Back in 2011, Pennsylvania state legislators toyed with the idea of changing their electoral college vote system so that they would align with already-gerrymandered Congressional districts. Ultimately they didn't go with that idea, but that doesn't mean it died.
Shortly after the November election, that idea was floated again. Stung by the "shocking" outcome of the 2012 general election, Senate Majority Leader Domenic Pileggi proposed changing the electoral college votes from winner-take-all to apportionment by Congressional districts.
But it isn't just Pennsylvania. It's Michigan, Ohio, Florida, and Virginia, too. Via fairvote.org:
A little number-crunching demonstrates why.
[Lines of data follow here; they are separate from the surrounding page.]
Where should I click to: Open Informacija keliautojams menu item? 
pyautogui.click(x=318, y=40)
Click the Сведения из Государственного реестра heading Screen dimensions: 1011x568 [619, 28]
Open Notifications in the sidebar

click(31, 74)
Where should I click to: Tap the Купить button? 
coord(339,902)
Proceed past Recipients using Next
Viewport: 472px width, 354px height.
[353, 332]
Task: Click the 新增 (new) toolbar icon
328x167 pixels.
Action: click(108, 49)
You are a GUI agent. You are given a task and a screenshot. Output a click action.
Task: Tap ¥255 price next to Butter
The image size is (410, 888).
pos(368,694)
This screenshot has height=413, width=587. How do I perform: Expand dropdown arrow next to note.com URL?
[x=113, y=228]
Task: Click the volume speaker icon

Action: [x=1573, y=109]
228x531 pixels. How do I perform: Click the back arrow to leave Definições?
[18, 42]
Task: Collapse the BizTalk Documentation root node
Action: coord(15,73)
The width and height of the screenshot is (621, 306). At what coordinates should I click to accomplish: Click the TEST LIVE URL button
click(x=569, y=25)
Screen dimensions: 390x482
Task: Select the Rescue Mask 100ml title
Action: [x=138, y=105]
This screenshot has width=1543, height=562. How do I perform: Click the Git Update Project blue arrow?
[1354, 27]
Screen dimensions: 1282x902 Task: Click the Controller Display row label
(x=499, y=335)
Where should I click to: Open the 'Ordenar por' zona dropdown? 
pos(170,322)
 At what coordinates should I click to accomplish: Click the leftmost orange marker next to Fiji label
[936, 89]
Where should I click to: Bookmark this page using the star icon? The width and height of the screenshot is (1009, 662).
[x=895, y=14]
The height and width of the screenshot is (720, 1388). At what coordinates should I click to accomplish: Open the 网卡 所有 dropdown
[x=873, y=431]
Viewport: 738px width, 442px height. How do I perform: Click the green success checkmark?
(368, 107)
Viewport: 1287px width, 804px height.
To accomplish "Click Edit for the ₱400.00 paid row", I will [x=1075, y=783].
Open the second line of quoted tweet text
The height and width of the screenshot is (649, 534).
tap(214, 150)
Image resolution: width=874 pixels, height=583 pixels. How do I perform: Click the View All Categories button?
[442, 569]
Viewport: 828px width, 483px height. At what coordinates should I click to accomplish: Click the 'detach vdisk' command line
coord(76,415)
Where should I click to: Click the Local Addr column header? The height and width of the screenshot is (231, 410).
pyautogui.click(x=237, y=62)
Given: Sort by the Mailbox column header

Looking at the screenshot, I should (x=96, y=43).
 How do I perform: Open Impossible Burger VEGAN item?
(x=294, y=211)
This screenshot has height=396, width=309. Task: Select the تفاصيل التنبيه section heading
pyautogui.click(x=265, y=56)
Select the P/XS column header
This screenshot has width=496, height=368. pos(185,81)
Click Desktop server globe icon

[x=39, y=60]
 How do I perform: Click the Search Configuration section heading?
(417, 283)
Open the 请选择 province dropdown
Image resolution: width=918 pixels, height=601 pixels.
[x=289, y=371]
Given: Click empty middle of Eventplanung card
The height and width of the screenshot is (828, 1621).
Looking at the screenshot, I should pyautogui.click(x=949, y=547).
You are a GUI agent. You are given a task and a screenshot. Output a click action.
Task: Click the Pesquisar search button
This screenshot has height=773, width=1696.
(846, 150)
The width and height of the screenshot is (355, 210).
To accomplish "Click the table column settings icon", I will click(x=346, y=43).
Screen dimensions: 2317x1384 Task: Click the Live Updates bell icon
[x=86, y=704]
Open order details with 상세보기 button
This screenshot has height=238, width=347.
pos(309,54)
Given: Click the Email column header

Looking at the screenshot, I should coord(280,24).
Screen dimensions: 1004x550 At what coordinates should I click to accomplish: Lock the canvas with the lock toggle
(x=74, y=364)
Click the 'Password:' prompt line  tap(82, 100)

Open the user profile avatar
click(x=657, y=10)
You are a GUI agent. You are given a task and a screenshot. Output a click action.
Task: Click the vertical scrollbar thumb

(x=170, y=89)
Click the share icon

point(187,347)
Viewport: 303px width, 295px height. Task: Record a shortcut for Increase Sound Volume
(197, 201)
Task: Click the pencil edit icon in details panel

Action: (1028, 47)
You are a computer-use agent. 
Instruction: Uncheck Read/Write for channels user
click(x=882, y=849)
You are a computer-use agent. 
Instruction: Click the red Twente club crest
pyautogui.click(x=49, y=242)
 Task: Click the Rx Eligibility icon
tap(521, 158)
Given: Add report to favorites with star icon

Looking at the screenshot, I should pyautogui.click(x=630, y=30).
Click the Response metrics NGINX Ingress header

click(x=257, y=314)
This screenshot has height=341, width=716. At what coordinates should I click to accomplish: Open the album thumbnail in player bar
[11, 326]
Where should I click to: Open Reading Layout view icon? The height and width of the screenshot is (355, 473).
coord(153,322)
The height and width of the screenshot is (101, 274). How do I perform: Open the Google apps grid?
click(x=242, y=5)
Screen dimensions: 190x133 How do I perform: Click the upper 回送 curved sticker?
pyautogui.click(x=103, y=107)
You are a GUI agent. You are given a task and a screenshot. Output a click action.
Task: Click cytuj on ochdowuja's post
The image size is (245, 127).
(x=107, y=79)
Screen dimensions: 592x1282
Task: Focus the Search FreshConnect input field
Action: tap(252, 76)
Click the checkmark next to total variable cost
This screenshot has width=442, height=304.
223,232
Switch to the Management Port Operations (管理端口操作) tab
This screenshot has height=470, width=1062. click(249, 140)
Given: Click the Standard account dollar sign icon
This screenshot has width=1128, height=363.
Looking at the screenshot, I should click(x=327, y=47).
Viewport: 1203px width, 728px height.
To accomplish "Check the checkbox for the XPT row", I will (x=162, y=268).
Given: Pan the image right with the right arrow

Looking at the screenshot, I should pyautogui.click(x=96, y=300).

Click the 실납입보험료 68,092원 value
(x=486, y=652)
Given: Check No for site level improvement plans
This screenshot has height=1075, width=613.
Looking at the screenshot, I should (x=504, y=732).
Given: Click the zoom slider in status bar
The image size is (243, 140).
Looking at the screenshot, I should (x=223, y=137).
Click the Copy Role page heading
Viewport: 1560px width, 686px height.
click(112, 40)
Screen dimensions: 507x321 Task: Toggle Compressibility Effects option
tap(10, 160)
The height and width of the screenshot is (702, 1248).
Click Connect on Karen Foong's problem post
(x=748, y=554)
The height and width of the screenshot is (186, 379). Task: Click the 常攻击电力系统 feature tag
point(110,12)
If Republicans in 2011 had abused their monopoly control of state government in several key swing states and passed new laws for allocating electoral votes, the exact same votes cast in the exact same way in the 2012 election would have converted Barack Obama's advantage of nearly five million popular votes and 126 electoral votes into a resounding Electoral College defeat.
The power of elector-allocation rule changes goes further. Taken to an extreme, these Republican-run states have the ability to lock Democrats out of a chance of victory in 2016 absent the Democratic nominee winning a national landslide of some 12 million votes. In short, the Republicans could win the 2016 election in by state law changes made in 2013.